■ Selected passage ■
=-=-=-=-=

0

I'm looking to use dpkt or pyshark coupled with cython, to speed up parsing of a lot of data (GBs) in a pcap file.

I wondered if anyone has run dpkt with cython OR pyshark with cython and could share the speed increases with me? Im specifically looking to increase speed of a python script, just not sure if dpkt or pyshark is better coupled with cython.

Thank you!

Jshee
  • 2,620
  • 6
  • 44
  • 60
  • What packets comprise the majority of the pcap? (protocol and size) – Kiran Bandla Oct 06 '16 at 02:15
  • Just calling a Python library from Cython _does not_ give much speed improvement. Only the bits you write yourself are compiled snd everything else runs at exactly the same speed. – DavidW Oct 06 '16 at 06:49
  • @KiranBandla - the packets are about 500b – Jshee Oct 06 '16 at 15:14
  • @DavidW - can you give an example please. – Jshee Oct 06 '16 at 15:14
  • @Jshee - No. I know nothing about either dpkt or pyshark. All I'm saying is that I don't think Cython will help you unless you're prepared to rewrite large chunks of the libraries yourself. – DavidW Oct 06 '16 at 16:20

1 Answers1

0

I hope this helps you. I found some differences between pyshark and dpkt. I tried to read a pcap file (size about 54MB) into main memory. Here's what happens

dpkt Module

import dpkt
import time

filename="/opt/veeru_cap.pcap"

=-=-=-=-=

■ Given information ■
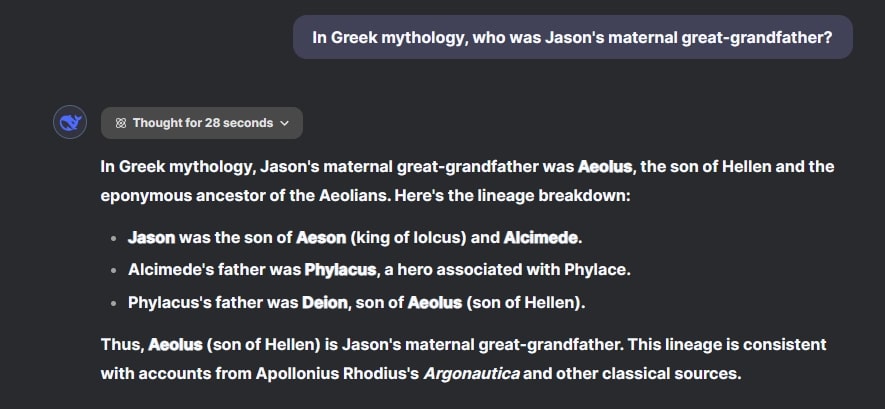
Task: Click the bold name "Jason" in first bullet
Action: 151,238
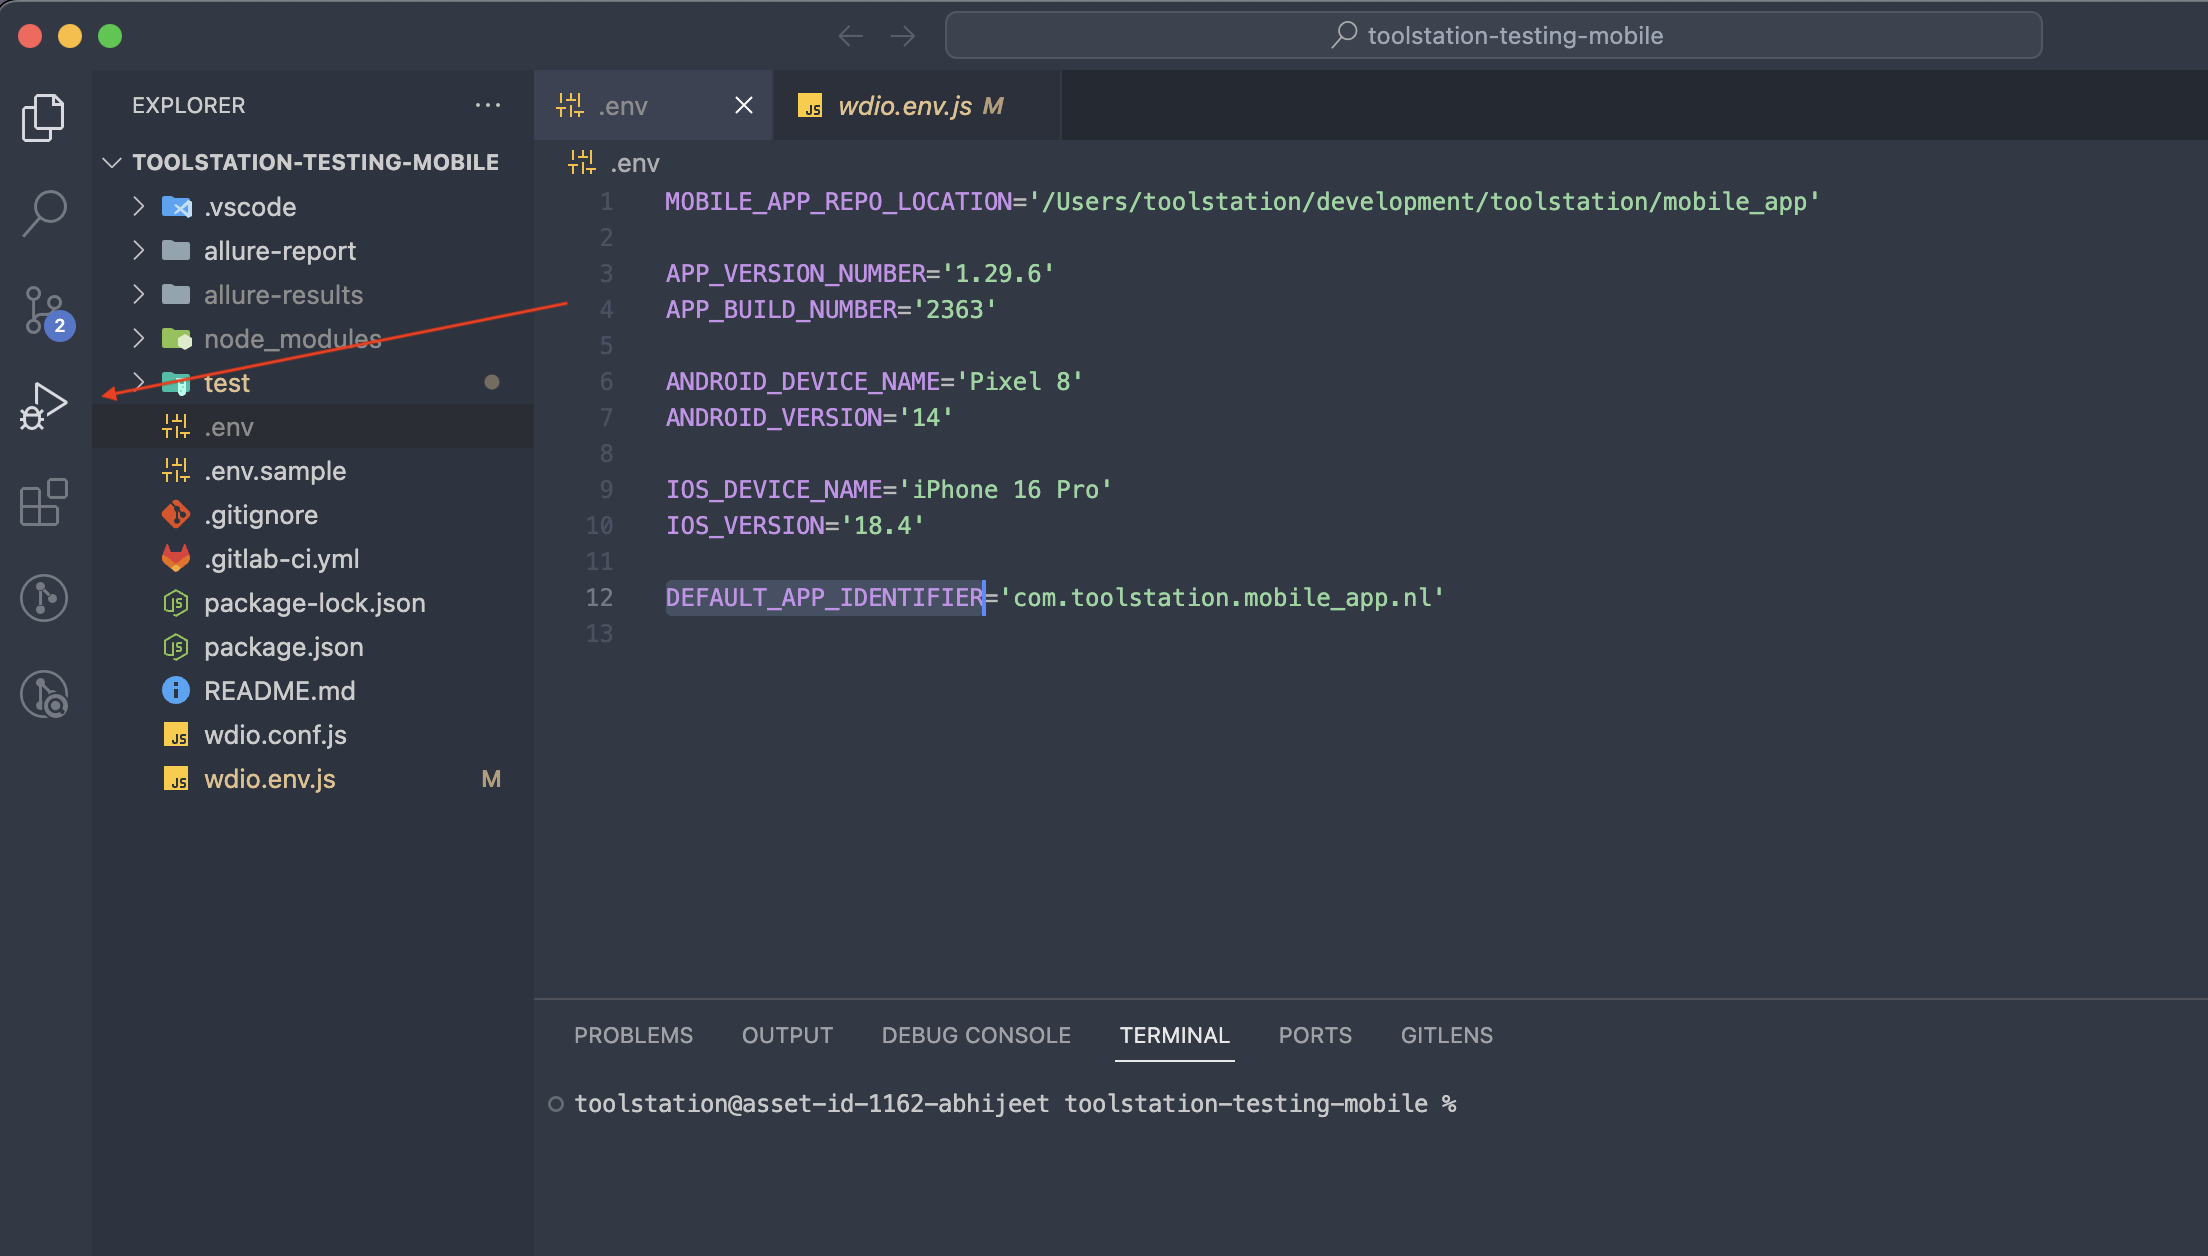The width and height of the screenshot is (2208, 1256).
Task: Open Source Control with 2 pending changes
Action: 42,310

=-=-=-=-=

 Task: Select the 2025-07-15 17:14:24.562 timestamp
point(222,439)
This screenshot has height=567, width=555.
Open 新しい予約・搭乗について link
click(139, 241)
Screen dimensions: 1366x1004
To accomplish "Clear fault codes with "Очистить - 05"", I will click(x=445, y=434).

=-=-=-=-=

Reproduce the passage of the forum thread on parsing pcap files unchanged, beginning at the words "I'm looking to" and ending after the words "coupled with cython.".

■ Answer to the problem ■
I'm looking to use dpkt or pyshark coupled with cython, to speed up parsing of a lot of data (GBs) in a pcap file.

I wondered if anyone has run dpkt with cython OR pyshark with cython and could share the speed increases with me? Im specifically looking to increase speed of a python script, just not sure if dpkt or pyshark is better coupled with cython.